Johnson: I think it’s a litmus test for having a brain, myself. When 56 percent of Americans now support legalizing marijuana and no politicians outside of Bernie Sanders and myself support legalizing marijuana — and I’m talking now at the congressional, gubernatorial, senatorial level — it’s amazing. It’s an unbelievable disconnect.

Johnson is wrong that no other governor, representative or senator, besides Sanders, supports legalizing marijuana at the federal or state level.

We reached out to Johnson’s campaign for an explanation of his position on legalizing marijuana, but did not hear back.

Johnson, who also ran for president in 2012, explained his position this way at the time:

Johnson 2012 campaign website: Proposals to regulate marijuana similarly to alcohol have been considered in several states, and Governor Johnson has supported those efforts; he believes the federal government should end its prohibition mandate and allow each state to pursue its own desired policy.

Sanders introduced a bill in 2015 that would do exactly that. The bill, “Ending Federal Marijuana Prohibition Act,” would remove marijuana from the list of federally controlled substances and repeal all federal penalties for growing, possessing or using marijuana. States, on the other hand, would be allowed to impose their own restrictions on the drug.

The Sanders proposal has no cosponsors and has never been brought up for a vote in the Senate. But a similar bill in the House of Representatives has 18 cosponsors.

The “Regulate Marijuana Like Alcohol Act” was introduced earlier in 2015, by Democratic Rep. Jared Polis of Colorado. It would also declassify marijuana as a federally controlled substance and make it subject to the same regulations as alcohol under federal law, while allowing for state-specific restrictions.

“It is time for us to replace the failed prohibition with a regulatory system that works and let states and municipalities decide for themselves if they want, or don’t want, to have legal marijuana within their borders,” Polis said in a statement announcing the bill.

Also, Democratic Sen.

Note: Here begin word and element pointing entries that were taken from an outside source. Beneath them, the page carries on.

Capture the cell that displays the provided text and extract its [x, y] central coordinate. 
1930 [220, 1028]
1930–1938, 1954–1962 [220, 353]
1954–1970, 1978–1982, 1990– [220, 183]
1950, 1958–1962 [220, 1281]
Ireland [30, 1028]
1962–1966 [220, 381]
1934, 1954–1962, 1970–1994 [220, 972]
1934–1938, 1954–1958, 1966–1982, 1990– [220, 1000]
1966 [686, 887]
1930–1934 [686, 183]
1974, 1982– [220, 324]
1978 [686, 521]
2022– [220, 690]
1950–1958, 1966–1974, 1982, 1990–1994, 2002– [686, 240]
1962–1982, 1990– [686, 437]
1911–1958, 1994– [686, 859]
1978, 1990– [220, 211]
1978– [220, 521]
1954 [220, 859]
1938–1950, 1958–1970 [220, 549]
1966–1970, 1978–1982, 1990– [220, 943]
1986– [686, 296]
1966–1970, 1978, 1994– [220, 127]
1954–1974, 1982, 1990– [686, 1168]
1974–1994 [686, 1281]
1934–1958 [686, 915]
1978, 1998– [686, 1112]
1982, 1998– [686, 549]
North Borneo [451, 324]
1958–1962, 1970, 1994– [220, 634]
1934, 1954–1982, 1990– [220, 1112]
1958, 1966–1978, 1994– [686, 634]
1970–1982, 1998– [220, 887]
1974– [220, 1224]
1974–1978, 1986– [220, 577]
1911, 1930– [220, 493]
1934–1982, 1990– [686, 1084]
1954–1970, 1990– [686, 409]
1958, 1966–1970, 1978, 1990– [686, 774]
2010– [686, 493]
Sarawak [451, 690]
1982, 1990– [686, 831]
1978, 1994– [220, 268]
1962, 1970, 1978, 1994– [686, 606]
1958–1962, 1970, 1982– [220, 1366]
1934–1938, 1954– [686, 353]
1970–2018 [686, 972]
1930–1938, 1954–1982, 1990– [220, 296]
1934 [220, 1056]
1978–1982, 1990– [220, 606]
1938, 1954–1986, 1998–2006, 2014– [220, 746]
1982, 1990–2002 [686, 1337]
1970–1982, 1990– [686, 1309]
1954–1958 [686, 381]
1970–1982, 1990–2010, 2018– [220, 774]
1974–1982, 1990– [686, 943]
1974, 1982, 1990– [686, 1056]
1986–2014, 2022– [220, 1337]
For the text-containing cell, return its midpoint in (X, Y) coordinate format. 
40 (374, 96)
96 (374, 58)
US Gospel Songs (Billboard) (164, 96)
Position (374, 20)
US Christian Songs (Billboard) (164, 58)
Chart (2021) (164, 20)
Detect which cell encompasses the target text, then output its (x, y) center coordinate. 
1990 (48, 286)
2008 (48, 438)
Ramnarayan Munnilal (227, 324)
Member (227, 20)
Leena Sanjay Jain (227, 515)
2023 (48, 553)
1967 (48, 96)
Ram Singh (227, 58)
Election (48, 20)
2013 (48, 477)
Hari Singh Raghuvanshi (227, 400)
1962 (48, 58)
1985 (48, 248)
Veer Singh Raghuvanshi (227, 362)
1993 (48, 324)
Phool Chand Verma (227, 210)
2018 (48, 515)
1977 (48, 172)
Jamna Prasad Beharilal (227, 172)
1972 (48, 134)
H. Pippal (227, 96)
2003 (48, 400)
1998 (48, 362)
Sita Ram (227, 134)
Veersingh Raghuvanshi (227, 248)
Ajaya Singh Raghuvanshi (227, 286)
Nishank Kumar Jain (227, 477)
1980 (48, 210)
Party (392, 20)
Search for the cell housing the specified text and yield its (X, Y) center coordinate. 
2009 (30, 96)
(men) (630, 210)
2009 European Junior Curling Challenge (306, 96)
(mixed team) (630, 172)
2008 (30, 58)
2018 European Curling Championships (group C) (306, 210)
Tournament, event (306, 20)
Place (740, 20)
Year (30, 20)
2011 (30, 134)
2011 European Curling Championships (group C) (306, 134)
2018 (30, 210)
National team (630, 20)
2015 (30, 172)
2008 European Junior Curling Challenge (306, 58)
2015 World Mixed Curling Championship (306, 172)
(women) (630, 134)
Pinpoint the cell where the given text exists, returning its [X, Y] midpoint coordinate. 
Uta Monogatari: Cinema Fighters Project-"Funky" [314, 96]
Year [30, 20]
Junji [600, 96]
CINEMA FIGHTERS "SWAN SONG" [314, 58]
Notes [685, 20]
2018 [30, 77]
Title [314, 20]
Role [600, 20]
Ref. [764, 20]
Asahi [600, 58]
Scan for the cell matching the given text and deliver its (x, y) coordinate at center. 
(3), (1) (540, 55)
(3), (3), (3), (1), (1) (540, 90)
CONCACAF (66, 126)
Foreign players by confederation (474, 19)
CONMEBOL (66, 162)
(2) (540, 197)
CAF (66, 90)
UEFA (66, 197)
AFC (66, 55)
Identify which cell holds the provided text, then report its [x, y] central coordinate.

Jeff Merkley supported legalizing marijuana for recreational use in his home state of Oregon in 2014. Merkley was reportedly the first U.S. senator to do so.

“I lean in favor of this ballot measure,” Merkley said, referring to Measure 91, which Oregon residents voted into law that year.

So, at least 20 “congressional level” politicians, other than Sanders, support the legalization of marijuana. And at least one “gubernatorial level” politician does as well.

Democratic Vermont Gov. Peter Shumlin, in his State of the State address in January, outlined a legalization plan in his state. Sanders’ home state of Vermont decriminalized marijuana in 2013.

“I believe we have the capacity to take this next step and get marijuana legalization done right,” Shumlin said.

Johnson’s statement that “no politicians outside of Bernie Sanders and myself support legalizing marijuana” at the “congressional, gubernatorial, senatorial level” is inaccurate. At least 20 others in Congress and one governor favor legalizing the drug.